Afonso Arinos, ao comentar esse episódio, brincava dizendo que o Senado fora uma inspiração de Deus, porque os membros que o tinham criado na Filadélfia o fizeram depois de uma noite intensa de rezas.
Todos aprovaram esta ideia considerada genial, e Jefferson, com a constituição já votada e pronta, perguntou a Madison: para que serve a instituição da representação dos estados? Madison, então, que estava tomando chá, derrama o líquido da xícara no pires e responde: “Justamente para isto: esfriar. Uma casa representará o povo e a outra, a federação.

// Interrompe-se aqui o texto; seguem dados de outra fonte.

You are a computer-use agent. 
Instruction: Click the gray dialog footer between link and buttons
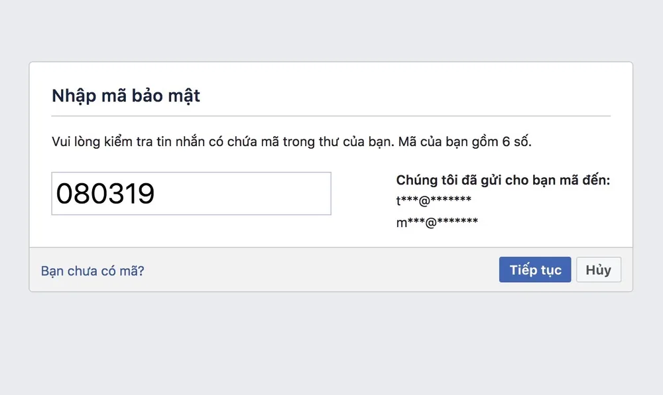(318, 270)
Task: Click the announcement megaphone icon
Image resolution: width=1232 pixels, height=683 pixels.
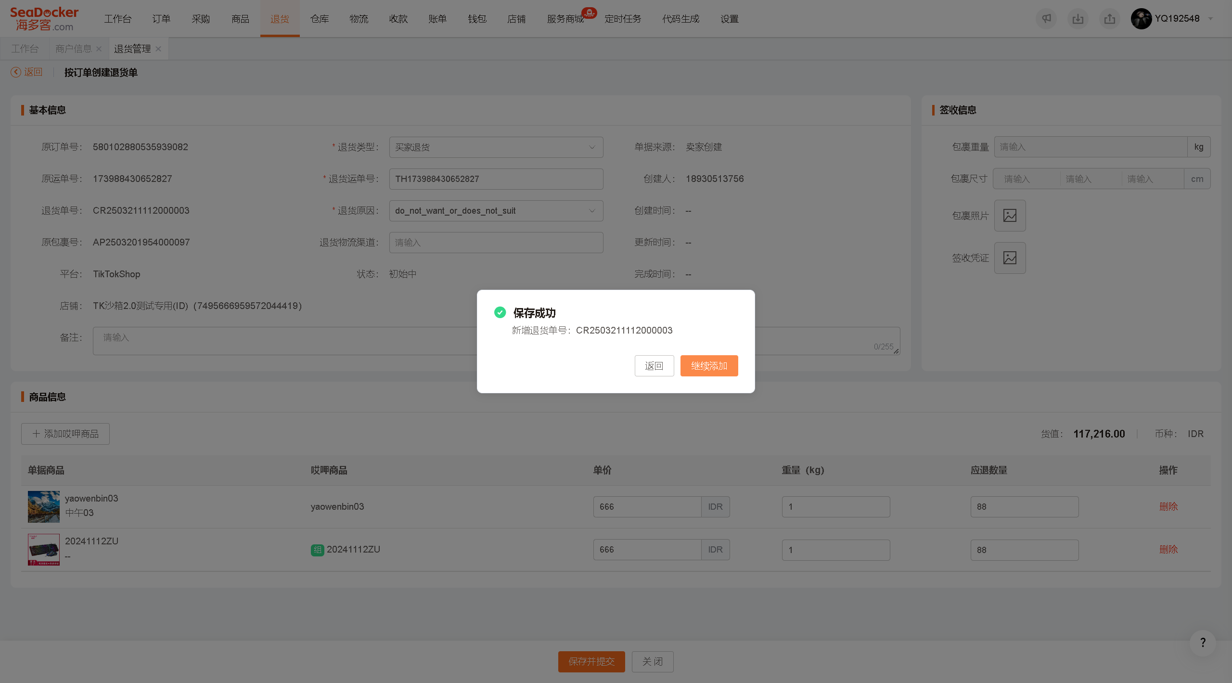Action: coord(1046,19)
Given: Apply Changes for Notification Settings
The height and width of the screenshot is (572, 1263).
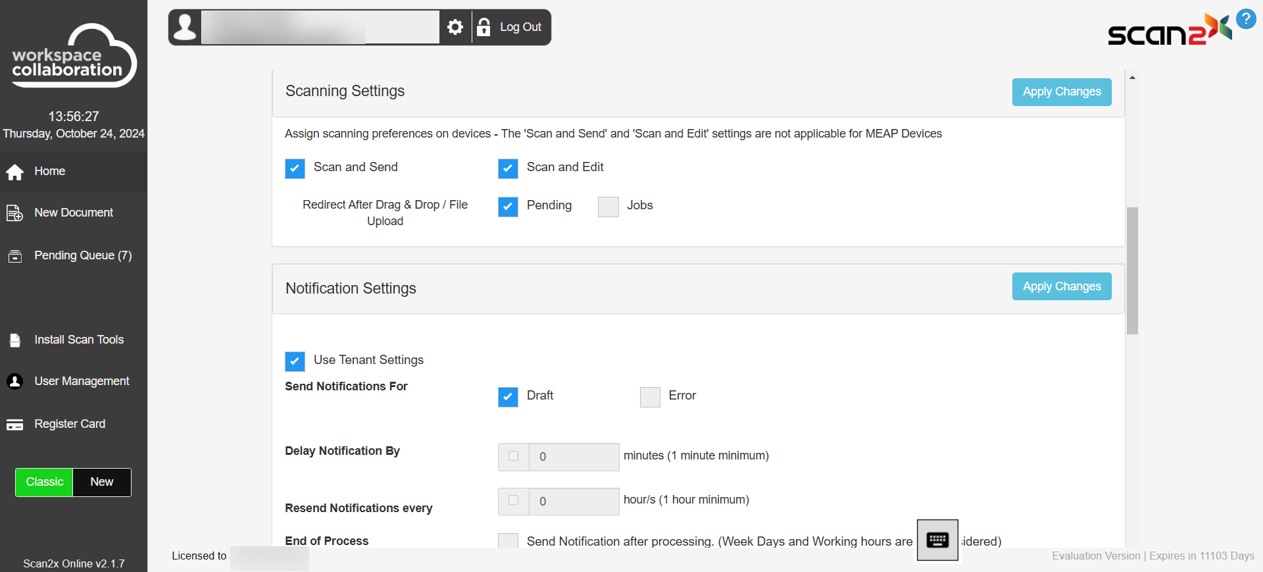Looking at the screenshot, I should (1061, 286).
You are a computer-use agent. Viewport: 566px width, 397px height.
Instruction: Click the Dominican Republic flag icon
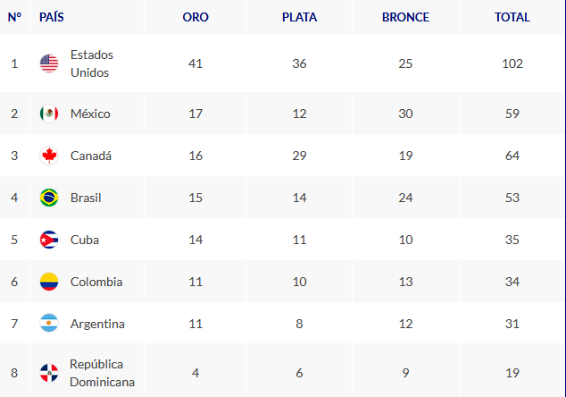49,373
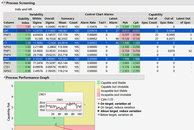Click the 'Below target, variation ok' triangle icon
Image resolution: width=194 pixels, height=130 pixels.
[98, 115]
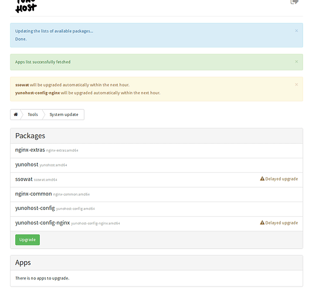333x293 pixels.
Task: Click the Apps panel heading
Action: pyautogui.click(x=23, y=263)
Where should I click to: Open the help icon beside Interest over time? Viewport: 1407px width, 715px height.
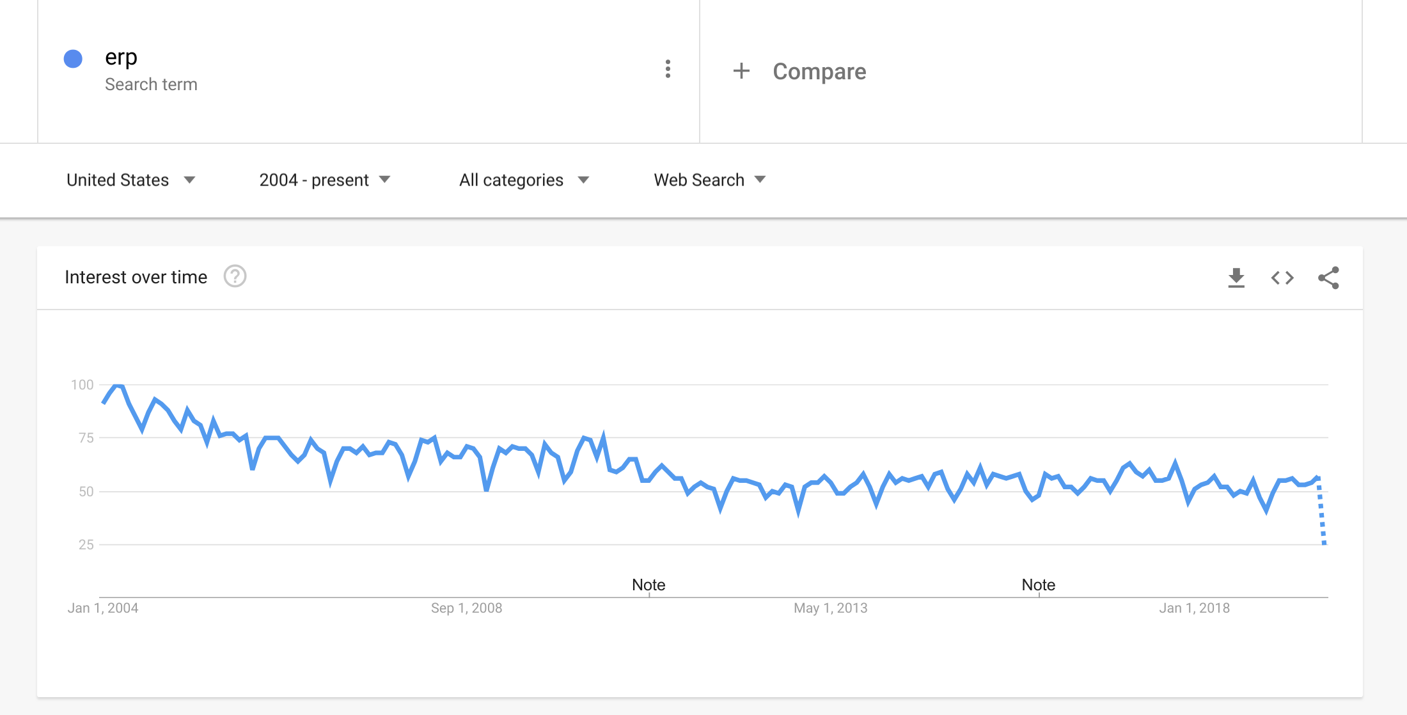[x=235, y=276]
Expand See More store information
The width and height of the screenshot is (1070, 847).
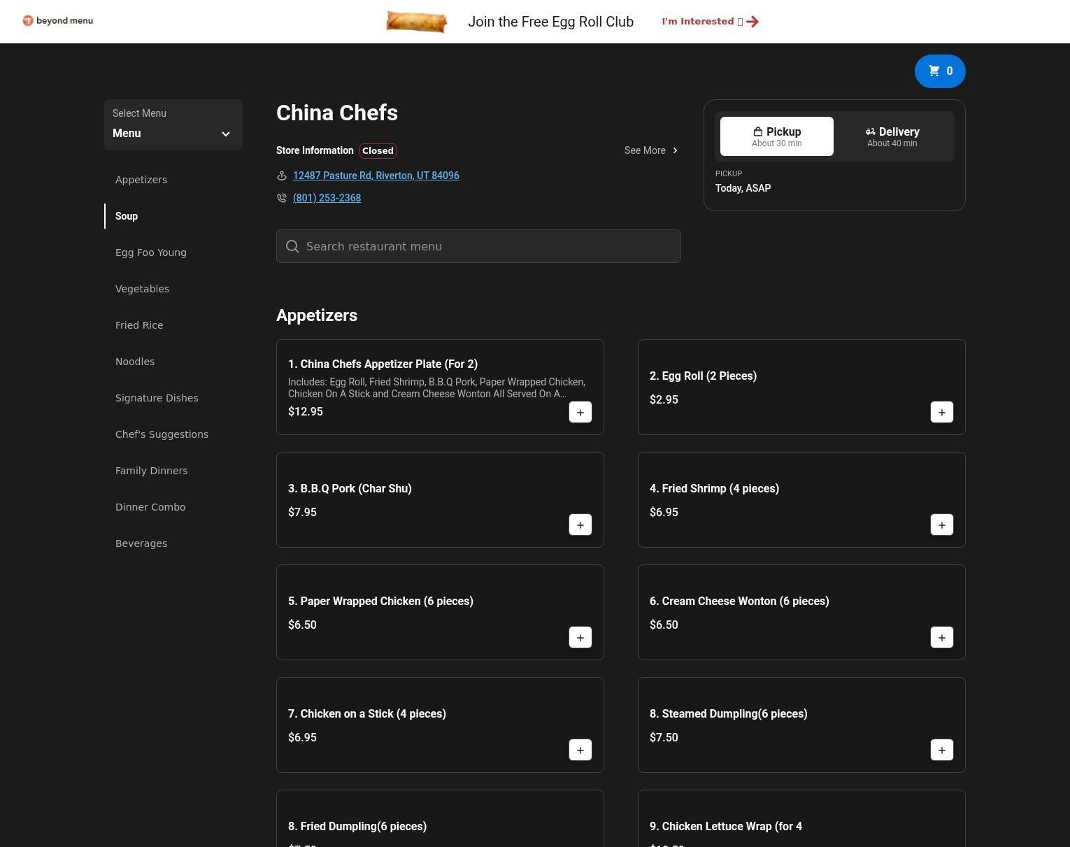coord(650,150)
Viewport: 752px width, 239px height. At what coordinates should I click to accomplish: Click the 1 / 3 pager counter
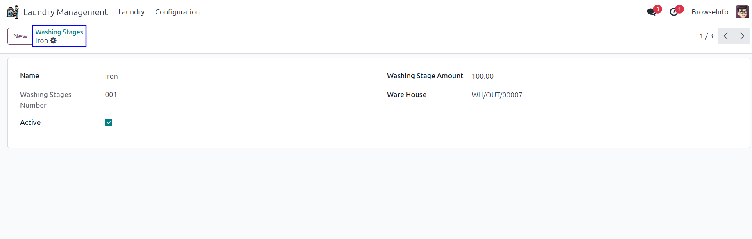pyautogui.click(x=706, y=36)
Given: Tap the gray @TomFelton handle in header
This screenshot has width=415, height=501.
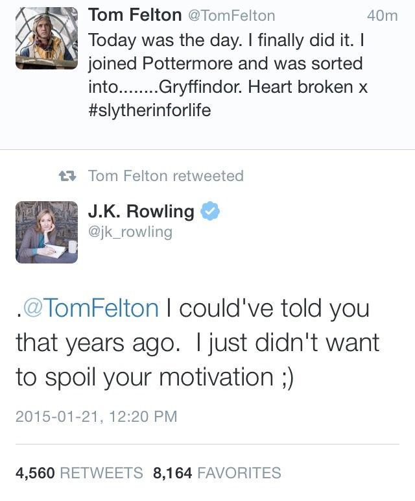Looking at the screenshot, I should pos(231,16).
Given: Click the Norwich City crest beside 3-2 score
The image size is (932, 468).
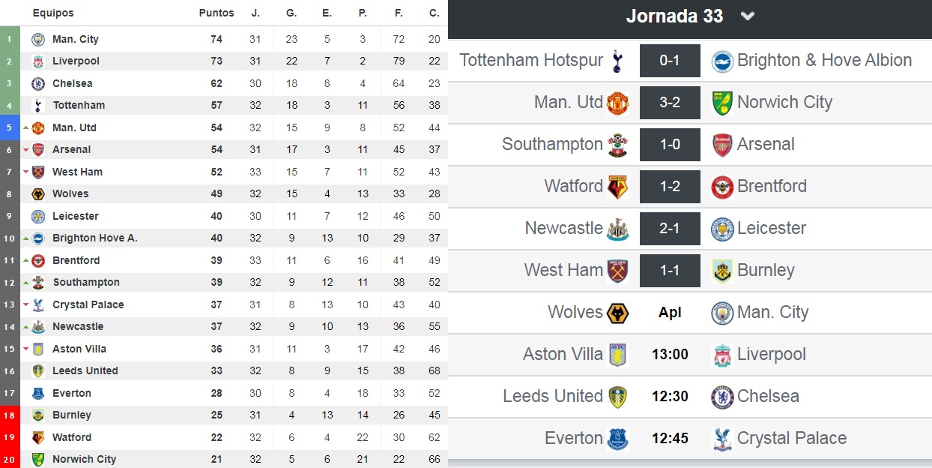Looking at the screenshot, I should point(722,103).
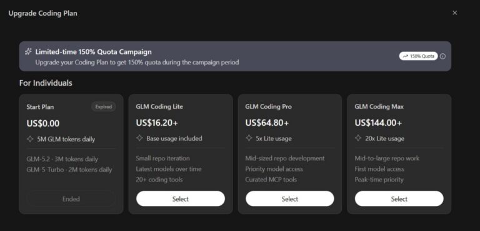
Task: Click the Start Plan card title
Action: 40,107
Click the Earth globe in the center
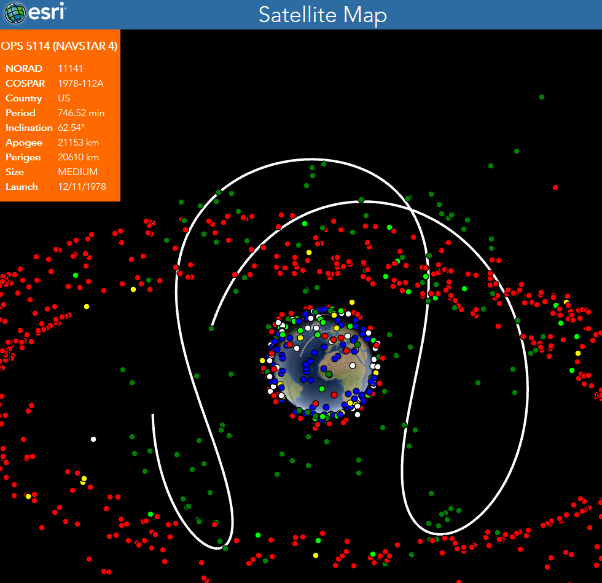The image size is (602, 583). pos(324,364)
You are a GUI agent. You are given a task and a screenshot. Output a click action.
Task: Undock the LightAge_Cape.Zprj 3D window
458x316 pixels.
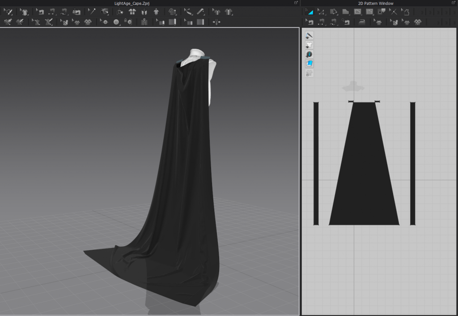click(296, 3)
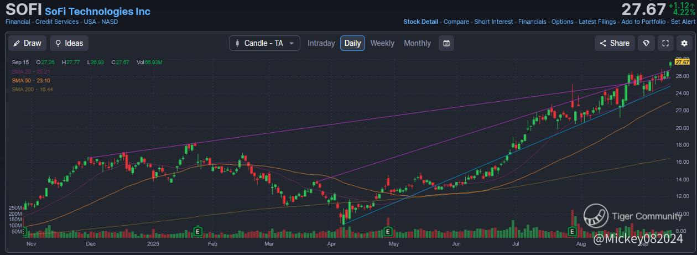The width and height of the screenshot is (697, 255).
Task: Open chart settings gear
Action: [x=684, y=43]
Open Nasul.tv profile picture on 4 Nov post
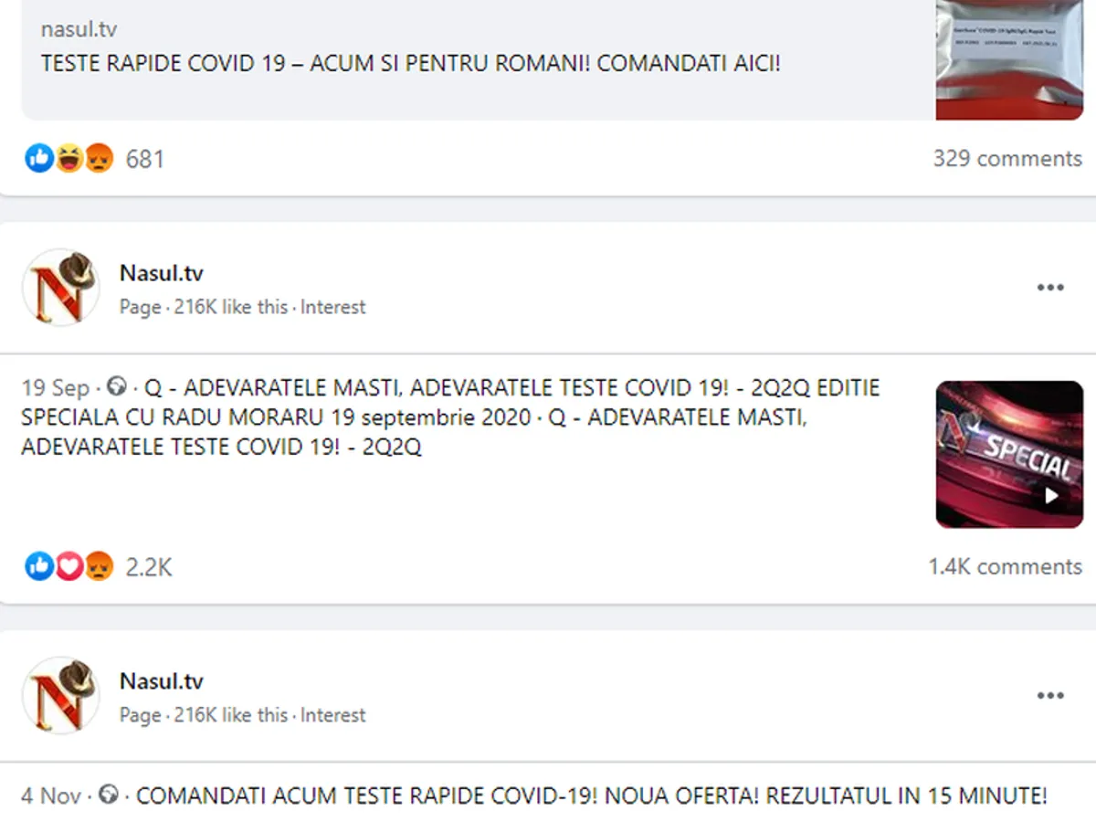The image size is (1096, 822). point(61,695)
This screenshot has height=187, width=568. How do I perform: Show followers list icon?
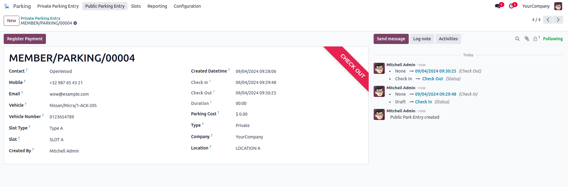[x=536, y=39]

Thomas Jefferson, figura notável de grande pensador, apesar de defender a tese de que a imprensa livre era garantia de liberdade, esse mesmo Jefferson fora acusado de contratar um jornalista, na verdade um chantagista, que se chamava James Callender, homem muito virulento — que Joseph Ellis disse ser um Scandal-Monger (tradução livre de espalhador de escândalos) —, para que caluniasse o presidente John Adams.
Mais tarde, esse mesmo caluniador, quando Jefferson se tornou presidente, tentou chantageá-lo pedindo o cargo de diretor dos correios em Richmond, no que não foi atendido. Daí, passou a denunciar Jefferson, tornando públicos sussurros, muitas vezes baseados em boatos e mentiras, entre eles o de que Jefferson tinha por amante a escrava Sally Hemings em sua propriedade, com quem teria muitos filhos. Hoje, sem nenhuma dúvida, graças às inúmeras pesquisas com DNA, em 1998, confirmou-se a linhagem de descendentes de Thomas Jefferson e de Eston Hemings, um dos filhos de Sally.
Controvérsias à parte, voltemos ao argumento utilizado para defender a criação da liberdade de imprensa: já que os congressistas tinham liberdade (a imunidade parlamentar) para falar no Parlamento sem serem responsabilizados, era preciso dar essa mesma liberdade de fala ao povo. Essa liberdade foi garantida com o direito à liberdade de imprensa, ou seja, o direito de o povo usar a imprensa, os jornais e todos os meios de comunicação para falar sem a possibilidade de serem responsabilizados, dentro dos limites da lei. Para essa tarefa, a imprensa, fundamentalmente, seria destinada a questionar e criticar o governo livremente.
Destaco que hoje consta de nossa Constituição essa garantia, com as restrições da lei, da liberdade de fala ao povo. Assim, a Liberdade da Imprensa constitui também um direito do povo, e sem ela não há Democracia.